I'm not sure that SafeDictionary does what you want it to do, and as used here it is explicitly unsafe. The fact that you have mutating functions on this dictionary make it fairy clear that the values don't behave sensibly.

In this case, you have two options: either fix SafeDictionary, or avoid needing it. Given that you are using it from inside an actor, you may simply not need it. If you do, consider replacing SafeDictionary with NIOLockedValueBox, which should prevent these issues entirely.

I initially thought I wouldn’t need an additional lock within the actor, but I was experiencing these types of crashes more frequently before switching to SafeDictionary.

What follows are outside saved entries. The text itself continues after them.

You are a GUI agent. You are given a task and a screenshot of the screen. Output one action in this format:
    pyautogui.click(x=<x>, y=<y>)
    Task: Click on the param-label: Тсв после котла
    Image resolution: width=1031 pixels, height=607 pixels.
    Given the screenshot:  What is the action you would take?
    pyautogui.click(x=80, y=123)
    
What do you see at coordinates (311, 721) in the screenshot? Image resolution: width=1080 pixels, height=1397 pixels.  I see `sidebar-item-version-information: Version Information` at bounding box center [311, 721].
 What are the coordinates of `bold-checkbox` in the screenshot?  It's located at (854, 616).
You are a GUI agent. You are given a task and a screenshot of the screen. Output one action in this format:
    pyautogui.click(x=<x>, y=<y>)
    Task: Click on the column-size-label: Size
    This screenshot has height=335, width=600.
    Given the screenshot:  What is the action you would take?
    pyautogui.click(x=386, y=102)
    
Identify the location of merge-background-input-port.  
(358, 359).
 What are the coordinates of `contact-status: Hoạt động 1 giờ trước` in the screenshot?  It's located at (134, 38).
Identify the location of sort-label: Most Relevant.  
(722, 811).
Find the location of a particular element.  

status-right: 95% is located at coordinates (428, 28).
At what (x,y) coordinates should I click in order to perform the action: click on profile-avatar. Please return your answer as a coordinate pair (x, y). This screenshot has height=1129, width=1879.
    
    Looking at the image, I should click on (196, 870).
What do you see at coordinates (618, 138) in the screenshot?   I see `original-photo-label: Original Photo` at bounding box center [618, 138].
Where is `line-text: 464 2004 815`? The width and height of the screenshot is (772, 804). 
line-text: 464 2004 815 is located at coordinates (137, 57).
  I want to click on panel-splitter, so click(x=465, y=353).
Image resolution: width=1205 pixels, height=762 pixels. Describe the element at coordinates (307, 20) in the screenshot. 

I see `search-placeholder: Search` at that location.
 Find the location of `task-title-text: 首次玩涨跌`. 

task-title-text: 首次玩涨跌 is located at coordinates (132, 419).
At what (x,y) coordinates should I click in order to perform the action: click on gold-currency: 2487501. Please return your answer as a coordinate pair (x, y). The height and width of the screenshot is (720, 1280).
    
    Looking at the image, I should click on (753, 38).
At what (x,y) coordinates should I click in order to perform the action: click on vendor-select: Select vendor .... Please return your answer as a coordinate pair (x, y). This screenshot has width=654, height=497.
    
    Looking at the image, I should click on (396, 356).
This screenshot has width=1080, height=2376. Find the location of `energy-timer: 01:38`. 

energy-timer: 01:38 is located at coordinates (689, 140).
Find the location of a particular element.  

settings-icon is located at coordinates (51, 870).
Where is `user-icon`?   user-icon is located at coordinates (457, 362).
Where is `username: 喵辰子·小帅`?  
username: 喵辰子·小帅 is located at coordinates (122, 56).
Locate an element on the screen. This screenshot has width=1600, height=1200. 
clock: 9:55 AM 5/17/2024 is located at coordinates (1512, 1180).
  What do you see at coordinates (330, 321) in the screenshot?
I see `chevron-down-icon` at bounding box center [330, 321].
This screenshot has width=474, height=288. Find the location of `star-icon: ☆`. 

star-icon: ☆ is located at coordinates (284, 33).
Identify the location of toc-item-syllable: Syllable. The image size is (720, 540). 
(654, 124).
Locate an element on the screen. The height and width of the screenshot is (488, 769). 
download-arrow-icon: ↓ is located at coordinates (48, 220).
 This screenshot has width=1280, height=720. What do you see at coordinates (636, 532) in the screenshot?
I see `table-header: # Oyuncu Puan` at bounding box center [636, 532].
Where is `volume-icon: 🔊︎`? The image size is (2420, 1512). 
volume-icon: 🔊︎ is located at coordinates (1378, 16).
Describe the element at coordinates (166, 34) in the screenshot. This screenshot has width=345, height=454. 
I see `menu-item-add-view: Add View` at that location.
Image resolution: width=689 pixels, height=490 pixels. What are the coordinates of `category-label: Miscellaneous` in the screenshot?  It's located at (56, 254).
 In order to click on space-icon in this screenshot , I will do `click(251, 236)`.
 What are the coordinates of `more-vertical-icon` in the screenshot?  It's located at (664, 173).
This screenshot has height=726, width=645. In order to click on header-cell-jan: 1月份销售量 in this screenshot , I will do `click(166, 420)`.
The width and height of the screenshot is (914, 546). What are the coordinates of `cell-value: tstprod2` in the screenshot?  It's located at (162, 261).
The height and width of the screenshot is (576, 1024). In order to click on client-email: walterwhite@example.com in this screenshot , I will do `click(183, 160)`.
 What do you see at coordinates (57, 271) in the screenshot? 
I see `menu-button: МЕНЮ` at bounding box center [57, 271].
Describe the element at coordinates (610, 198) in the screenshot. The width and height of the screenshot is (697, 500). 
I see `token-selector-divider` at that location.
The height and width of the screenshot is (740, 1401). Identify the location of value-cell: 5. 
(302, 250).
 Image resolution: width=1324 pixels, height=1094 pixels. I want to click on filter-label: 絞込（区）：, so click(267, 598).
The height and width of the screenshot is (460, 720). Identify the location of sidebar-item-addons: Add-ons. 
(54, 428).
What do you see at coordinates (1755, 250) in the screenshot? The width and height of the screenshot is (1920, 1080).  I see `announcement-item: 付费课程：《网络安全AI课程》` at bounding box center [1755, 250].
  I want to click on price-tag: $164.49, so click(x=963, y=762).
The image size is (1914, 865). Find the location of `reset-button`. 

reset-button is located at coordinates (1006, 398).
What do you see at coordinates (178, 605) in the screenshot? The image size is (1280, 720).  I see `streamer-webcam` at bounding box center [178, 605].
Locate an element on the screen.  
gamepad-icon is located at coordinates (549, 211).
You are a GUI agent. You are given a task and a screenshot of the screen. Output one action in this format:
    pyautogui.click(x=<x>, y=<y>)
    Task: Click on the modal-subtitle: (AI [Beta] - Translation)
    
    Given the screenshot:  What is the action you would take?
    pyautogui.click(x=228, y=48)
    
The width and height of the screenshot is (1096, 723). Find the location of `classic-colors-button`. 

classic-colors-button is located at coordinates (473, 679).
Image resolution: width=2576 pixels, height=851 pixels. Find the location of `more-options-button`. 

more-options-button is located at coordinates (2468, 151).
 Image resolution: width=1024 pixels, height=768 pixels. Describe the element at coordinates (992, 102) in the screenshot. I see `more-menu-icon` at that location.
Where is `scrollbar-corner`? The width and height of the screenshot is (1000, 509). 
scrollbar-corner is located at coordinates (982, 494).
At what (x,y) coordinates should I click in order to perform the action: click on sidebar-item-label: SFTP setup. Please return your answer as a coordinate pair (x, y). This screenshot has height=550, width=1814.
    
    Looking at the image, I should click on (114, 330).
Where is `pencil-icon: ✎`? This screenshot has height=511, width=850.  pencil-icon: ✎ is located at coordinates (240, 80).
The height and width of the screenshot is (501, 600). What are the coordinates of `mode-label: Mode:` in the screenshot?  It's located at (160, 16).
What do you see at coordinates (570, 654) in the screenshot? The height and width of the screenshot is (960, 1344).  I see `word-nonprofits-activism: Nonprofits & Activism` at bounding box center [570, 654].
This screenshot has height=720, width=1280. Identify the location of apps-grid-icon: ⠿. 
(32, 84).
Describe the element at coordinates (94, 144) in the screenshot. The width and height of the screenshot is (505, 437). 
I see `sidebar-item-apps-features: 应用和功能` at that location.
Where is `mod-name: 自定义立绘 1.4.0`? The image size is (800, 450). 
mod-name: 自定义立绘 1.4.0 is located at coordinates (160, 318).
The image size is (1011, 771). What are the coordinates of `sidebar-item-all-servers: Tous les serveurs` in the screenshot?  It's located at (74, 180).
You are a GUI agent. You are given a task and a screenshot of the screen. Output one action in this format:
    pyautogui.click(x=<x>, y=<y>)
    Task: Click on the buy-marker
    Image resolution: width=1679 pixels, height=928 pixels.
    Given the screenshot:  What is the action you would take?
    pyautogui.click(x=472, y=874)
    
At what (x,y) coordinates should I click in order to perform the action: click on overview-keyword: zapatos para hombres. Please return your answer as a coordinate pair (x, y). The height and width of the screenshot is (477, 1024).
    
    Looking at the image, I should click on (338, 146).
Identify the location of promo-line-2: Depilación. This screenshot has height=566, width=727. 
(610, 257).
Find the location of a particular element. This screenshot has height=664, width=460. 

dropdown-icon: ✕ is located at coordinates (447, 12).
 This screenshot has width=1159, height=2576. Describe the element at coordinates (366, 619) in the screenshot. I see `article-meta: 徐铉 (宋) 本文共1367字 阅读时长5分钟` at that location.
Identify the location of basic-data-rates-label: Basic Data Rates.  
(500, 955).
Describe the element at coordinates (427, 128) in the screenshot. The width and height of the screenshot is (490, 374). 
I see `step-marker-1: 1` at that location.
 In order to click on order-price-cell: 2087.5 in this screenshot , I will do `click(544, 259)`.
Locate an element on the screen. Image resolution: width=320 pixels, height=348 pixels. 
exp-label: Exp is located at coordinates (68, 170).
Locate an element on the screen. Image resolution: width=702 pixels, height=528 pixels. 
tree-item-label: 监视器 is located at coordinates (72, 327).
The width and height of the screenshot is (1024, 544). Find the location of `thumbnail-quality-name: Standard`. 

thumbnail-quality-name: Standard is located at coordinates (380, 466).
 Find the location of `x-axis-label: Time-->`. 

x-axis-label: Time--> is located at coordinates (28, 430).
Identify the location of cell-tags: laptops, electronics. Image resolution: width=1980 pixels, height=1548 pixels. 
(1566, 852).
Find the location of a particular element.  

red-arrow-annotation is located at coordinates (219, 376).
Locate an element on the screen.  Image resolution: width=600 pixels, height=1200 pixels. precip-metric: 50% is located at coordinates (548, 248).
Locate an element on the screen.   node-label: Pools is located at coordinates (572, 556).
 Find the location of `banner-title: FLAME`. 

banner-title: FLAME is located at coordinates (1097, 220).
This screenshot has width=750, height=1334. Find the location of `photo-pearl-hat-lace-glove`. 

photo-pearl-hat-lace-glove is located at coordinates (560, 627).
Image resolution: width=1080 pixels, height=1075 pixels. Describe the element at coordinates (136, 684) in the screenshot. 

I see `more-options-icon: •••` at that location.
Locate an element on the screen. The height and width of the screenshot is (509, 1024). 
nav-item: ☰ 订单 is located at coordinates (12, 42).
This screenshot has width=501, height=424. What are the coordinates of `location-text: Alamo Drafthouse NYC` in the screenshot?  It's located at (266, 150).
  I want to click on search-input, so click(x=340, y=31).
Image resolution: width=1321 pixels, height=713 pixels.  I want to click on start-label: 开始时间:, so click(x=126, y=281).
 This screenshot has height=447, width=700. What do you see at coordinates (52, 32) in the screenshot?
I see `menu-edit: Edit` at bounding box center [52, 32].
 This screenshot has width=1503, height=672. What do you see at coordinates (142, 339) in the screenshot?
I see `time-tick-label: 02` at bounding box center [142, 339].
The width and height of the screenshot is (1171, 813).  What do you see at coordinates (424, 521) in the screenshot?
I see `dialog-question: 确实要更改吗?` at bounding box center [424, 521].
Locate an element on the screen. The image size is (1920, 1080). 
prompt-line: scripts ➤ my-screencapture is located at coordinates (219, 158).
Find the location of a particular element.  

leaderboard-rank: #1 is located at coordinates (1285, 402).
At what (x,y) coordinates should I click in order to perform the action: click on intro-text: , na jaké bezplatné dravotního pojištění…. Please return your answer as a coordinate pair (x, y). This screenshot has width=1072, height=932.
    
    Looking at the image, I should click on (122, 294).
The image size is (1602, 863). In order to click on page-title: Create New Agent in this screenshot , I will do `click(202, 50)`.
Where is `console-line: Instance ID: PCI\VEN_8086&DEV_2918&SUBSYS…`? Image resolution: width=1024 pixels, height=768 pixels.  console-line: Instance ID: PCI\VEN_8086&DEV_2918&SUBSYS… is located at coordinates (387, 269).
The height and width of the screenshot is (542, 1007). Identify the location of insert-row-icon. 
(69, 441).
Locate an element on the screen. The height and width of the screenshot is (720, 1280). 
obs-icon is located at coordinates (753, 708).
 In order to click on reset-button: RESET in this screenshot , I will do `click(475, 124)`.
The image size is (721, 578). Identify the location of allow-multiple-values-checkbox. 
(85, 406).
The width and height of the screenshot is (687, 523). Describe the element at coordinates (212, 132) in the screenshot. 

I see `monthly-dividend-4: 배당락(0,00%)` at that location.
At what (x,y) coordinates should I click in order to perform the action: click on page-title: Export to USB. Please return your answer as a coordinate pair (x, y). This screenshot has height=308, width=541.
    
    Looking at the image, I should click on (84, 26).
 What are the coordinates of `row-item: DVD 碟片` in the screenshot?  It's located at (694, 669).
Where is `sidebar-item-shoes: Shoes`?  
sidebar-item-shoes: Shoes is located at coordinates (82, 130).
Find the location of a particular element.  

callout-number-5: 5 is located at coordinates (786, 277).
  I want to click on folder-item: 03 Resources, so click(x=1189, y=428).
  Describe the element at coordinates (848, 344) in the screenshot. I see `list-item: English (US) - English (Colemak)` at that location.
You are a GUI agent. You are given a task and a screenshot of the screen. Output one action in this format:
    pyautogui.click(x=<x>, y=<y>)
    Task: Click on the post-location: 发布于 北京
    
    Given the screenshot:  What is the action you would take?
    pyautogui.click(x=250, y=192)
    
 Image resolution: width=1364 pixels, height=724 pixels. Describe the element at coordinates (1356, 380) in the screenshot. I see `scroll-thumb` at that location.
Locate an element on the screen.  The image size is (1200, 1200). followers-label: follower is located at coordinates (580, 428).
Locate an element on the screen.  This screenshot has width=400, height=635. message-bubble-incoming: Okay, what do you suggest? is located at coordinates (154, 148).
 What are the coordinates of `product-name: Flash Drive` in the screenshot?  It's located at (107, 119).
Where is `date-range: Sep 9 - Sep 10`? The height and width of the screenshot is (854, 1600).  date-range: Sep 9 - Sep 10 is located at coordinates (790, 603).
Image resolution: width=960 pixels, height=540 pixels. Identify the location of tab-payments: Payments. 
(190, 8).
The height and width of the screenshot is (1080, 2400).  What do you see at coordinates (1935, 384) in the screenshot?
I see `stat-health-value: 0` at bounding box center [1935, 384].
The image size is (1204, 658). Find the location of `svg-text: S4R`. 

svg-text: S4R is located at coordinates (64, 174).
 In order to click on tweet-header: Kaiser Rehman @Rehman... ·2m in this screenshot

Try removing the lock and moving back to the regular dictionary, and then turning on strict concurrency checking.

I enabled strict concurrency checking, but it didn't provide any specific errors or warnings for the lookup logic. So, I wrapped it in NIOLockedValueBox to see if that makes a difference. I typically encounter 2-3 crashes in this particular area within a 24-hour period. I’ll update you tomorrow on whether this approach helped.

I don't think that's safe approach, e.g. consider this usage:

// will cause a race
if dictionary[key] == nil { // individually atomic
    dictionary[key] = value // individually atomic
}

Here the individual get and set are protected but not the whole sequence.

I'd structure it differently so that the whole sequence is atomic, for example:

withLock { // atomic
    if dictionary[key] == nil { // unprotected
        dictionary[key] = value // unprotected
    }
}

i.e. have the lock at a higher level. Beyond that it would be possible to atomically change several data structures (if needed).